Engel took issue with the administration broadly opposing any new sanctions by claiming that lawmakers “would cause irreversible damage to our diplomatic process with Iran.”
“If that’s true, then, how can the United States send a message to Iran that there will be dire consequences if the interim deal does not come to fruition?” he said.
“I can assure you they’ve listened to us in every conversation that we’ve had, and in every conversation that our friends have had with them,” Kerry said. “They know we’re serious. They know the president is serious. They know we’re serious about diplomacy, because we prefer to resolve this through diplomacy and to reach a reasonable accord.”
“You know, when Nixon opened China and Kissinger went over and sat with Mao Zedong it wasn’t based on trust, they set up a process and they began to, you know, build a different relationship. Same thing with Gorbachev and Reagan and the Soviet Union. It wasn’t based on trust, it was based on a process that was put in place. So we’re approaching this I think realistically …they know that if this fails, sanctions will be increased. We’ve said it a hundred times. And you all have said it a hundred times. And they know you’re yearning to go do it.”

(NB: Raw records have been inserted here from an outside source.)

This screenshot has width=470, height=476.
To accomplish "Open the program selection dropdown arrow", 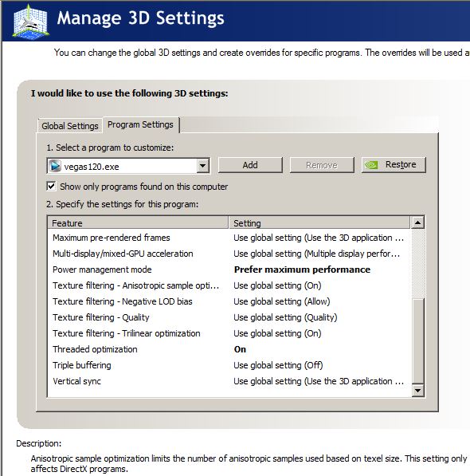I will 202,166.
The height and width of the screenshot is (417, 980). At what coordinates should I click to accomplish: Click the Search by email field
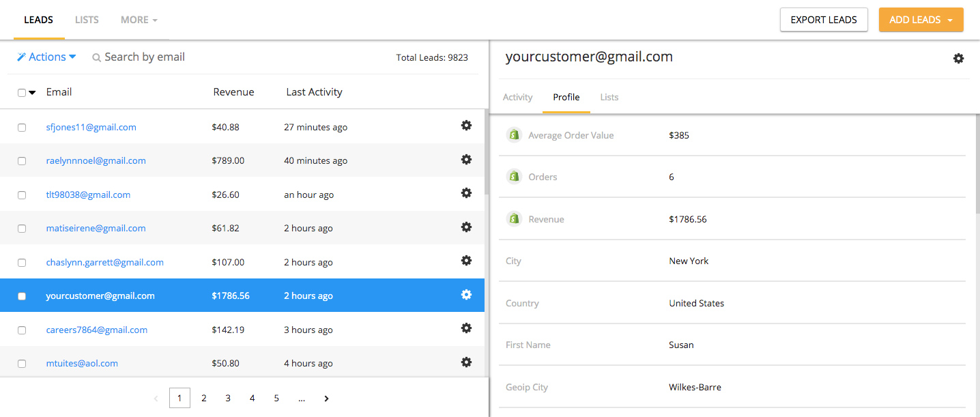[145, 57]
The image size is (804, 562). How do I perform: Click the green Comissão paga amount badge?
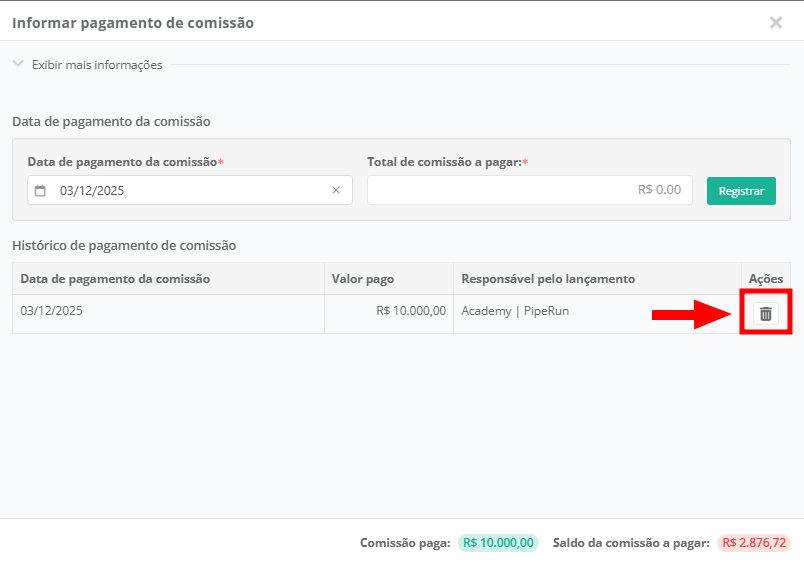click(x=498, y=543)
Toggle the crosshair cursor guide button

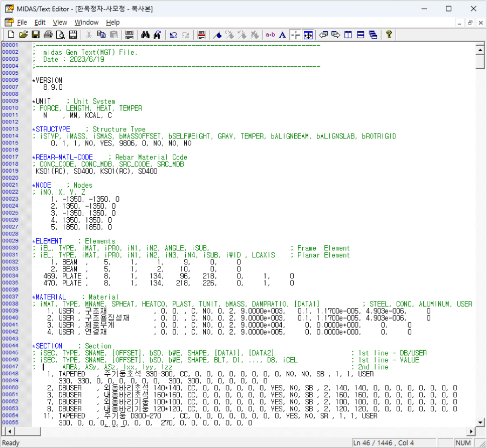(x=296, y=35)
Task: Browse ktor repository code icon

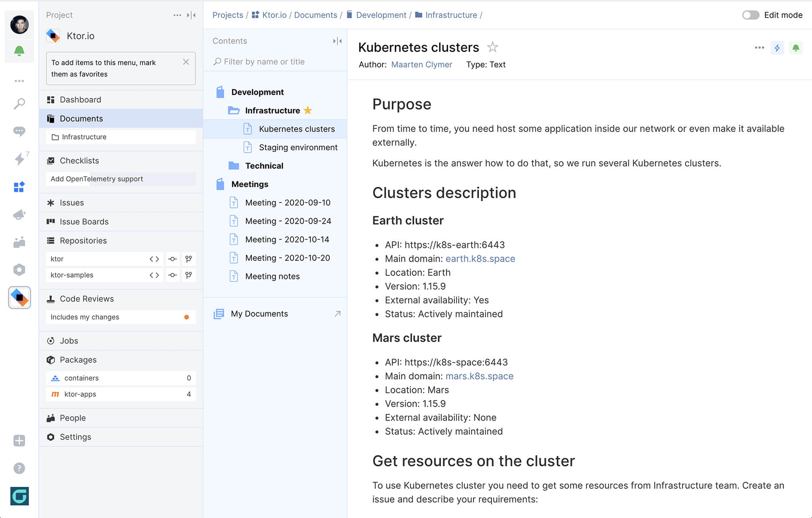Action: [154, 259]
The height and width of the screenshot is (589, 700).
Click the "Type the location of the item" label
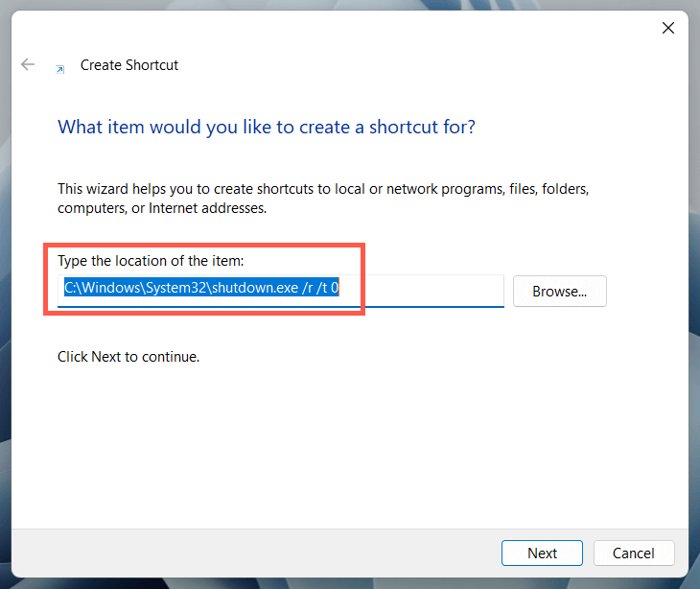[x=152, y=261]
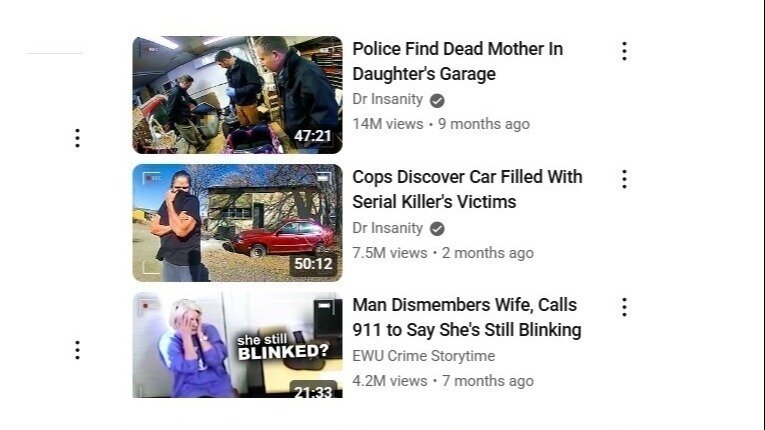
Task: Click the 47:21 duration badge
Action: (x=313, y=136)
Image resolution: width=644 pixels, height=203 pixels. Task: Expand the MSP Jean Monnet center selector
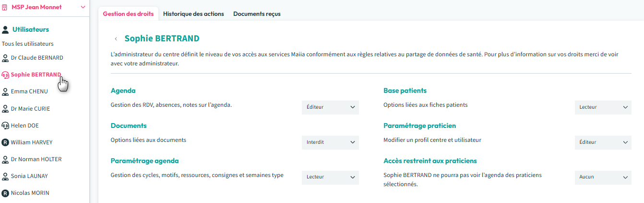[x=83, y=7]
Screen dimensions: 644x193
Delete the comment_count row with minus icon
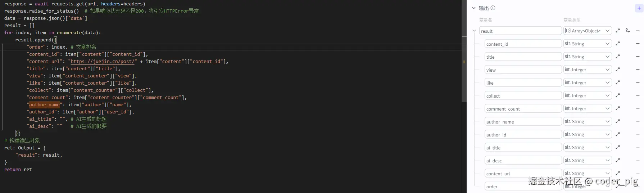point(638,108)
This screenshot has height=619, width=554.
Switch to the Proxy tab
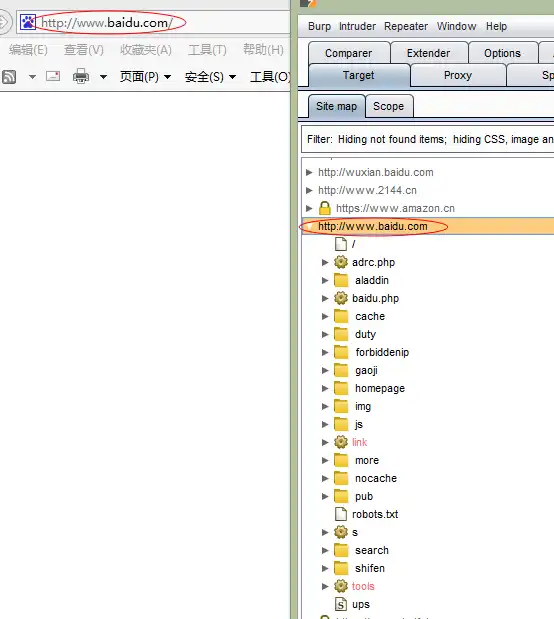(458, 75)
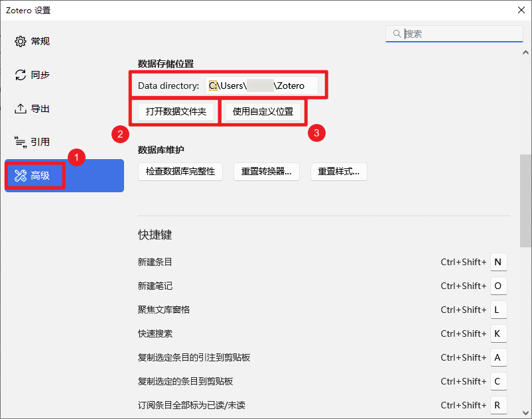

When Engel suggested that tough sanctions could “strengthen the hand” of the administration in negotiations, Kerry snapped, “Well, I appreciate you thinking that. I’m respectfully suggesting to you that we think our hand is very, very strong and nothing is undone in the sanctions regime.”
Kerry practically begged Congress not to pass sanctions. “You don’t need do it,” he said. “It is actually gratuitous in the context of this situation. Because you can do it in a week. If you need to. When we say this ain’t working, we need your help, and believe me, we’ll be prepared to do that. And you’ll be partners in this as we go along, because we’ll be sharing, you know, a sense of where we are and what’s going on.”
But Rep. Brad Sherman (D-Calif.) countered that the claim sanctions could be turned around in a week is way off.
Sherman noted that even with years of difficulty in getting the administration to support sanctions, “now you’re here saying don’t do anything now because we’ll be with you in urging sanctions if this deal doesn’t go forward.”
The congressman said he was “impressed a little bit less” after reading the Geneva deal, particularly when coupled with Kerry’s claim that it “halts and rolls back the program.”
“The fact is, they’ve got 9,000 centrifuges turning now and they’ll turn throughout — they’ll spin throughout the term of this agreement. So the centrifuges are literally rolling forward. You’ve told us that they can’t increase their stockpile of enriched uranium. Yes, they can. They just have to convert it to uranium oxide,” Sherman said, highlighting how the Wisconsin Project on Nuclear Arms Control calculated that Iran will, over the course of the agreement, “create enough enriched uranium for four nuclear bombs.”
“Now, the one issue before Congress is whether we should adopt sanctions that go into effect in this summer, or instead that it’s safe to wait. As you point out, we can pass sanctions in a week if you’re lobbying for them. But if you’re, as every administration has, trying to prevent them, you’re asking us to be asleep and do nothing while 9,000 centrifuges turn and a new uranium stockpile is created,” Sherman added, noting that the Geneva agreement’s timeline puts the deadline in July — when Congress is preparing to leave for the August recess and controversial bills are competing for attention.